No other meat on the menu can match the prime rib. Not the wan veal chop. Not the rack of lamb, which is textbook-correct but lacks personality. Some rave about the tender filet mignon, gilded with melted butter, and I have to confess I tackled more of it than I had intended. But I'm partial to meat served on the bone, because it has more flavor. The popularity of soft meat only makes me wonder why so many diners are afraid to chew their food.

The appetizers embrace the usual steakhouse staples. Four big, fat, tender shrimp drape over the rim of a cocktail glass, poised to take a dip in a sinus-clearing cocktail sauce. Oysters on the half shell are a little scrawny this time of year, though these are perfectly shucked and clean-tasting. Caesar salad comes out punching with a tangy dressing (and if you request anchovies, you'll get about a school of them). But the tomatoes in the onion-and-tomato salad are vapid and cottony. The best of the beginnings are also the richest: the velvety, thick lobster bisque and the creamy crab cakes, gently shaped from lump crab meat.

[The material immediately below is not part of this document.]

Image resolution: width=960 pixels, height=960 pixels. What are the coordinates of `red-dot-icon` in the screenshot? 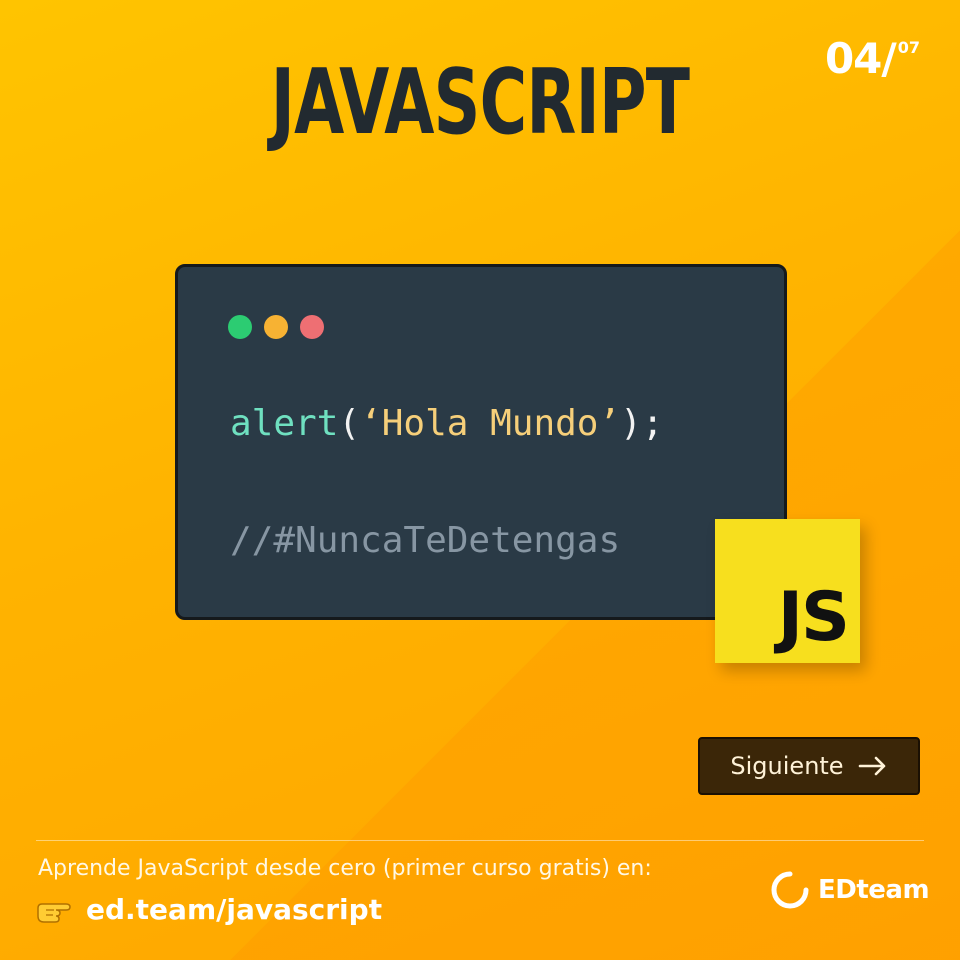 It's located at (312, 327).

It's a surprise, then, to encounter the Prime Rib's crab imperial, another longtime reason to visit this restaurant. Traditionally, the recipe calls for crab to be blended with mayonnaise, dry mustard and sherry, among other enhancers, then baked in a little casserole. My first reunion with that classic, at lunch, was marred by less than pristine seafood; at dinner, the dish, though generous with the main ingredient, amounted to not much more than dry and vaguely seasoned lump crab meat. For $28, I want it done right.

The dapper staff is mostly briskly efficient and refreshingly honest about what's good on the menu. When we're considering the cottage potatoes one night, our waiter dismisses the idea with a terse shake of his head. How about the french fries, then? "They're like McDonald's," he responds. (Actually, when I try them at a later meal, I decide that the fast-food joint has this place beat.) We settle on the mashed potatoes and discover what silk must taste like when it's crossed with butter. A vegetarian could make a fine little repast of the side dishes, including sauteed corn, bright green broccoli, lightly creamed spinach and string beans tossed with diced tomato and onion, though the asparagus is watery and the baked potato boring.

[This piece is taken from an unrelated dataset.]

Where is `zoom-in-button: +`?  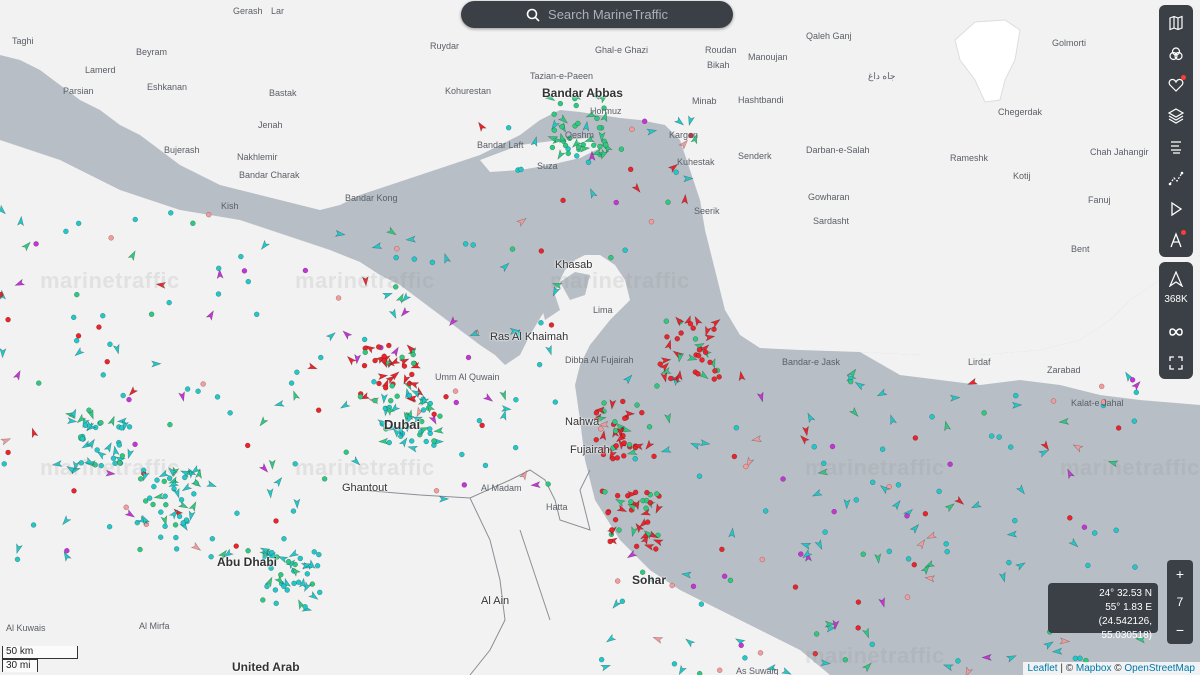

The Prime Rib pays more attention to its desserts than most steakhouses do, and as long as you're indulging yourself, you might as well loosen your belt for the tangy Key lime pie or the nut-packed pecan pie.

As befits the theme, this restaurant serves up a wine list that favors reds, especially cabernet sauvignon, the selection of which includes such stellar labels as Araujo, Dalla Valle and Opus One. Happily for those who aren't dining with Dan Snyder, there is a page of "30 Under $30" to mull over.

The Prime Rib refers to itself as "the civilized steak house," a promise it frequently delivers. But not always. One evening I look up from my $32.95 New York strip steak to see a busboy toting a big plastic bag of trash past my table. At lunch, a loopy waiter takes our order and returns less than five minutes later, ready to offer dessert.

Even at its off moments, though, the Prime Rib has the competition beat as far as comfort is concerned, from the leather chairs to the live piano, even at lunch. There are more delicious places to go for the classic steak experience, but none are as handsome, or as steeped in tradition, as this address, where the pampering starts right at the door.

The Prime Rib -- 2020 K St. NW. 202-466-8811.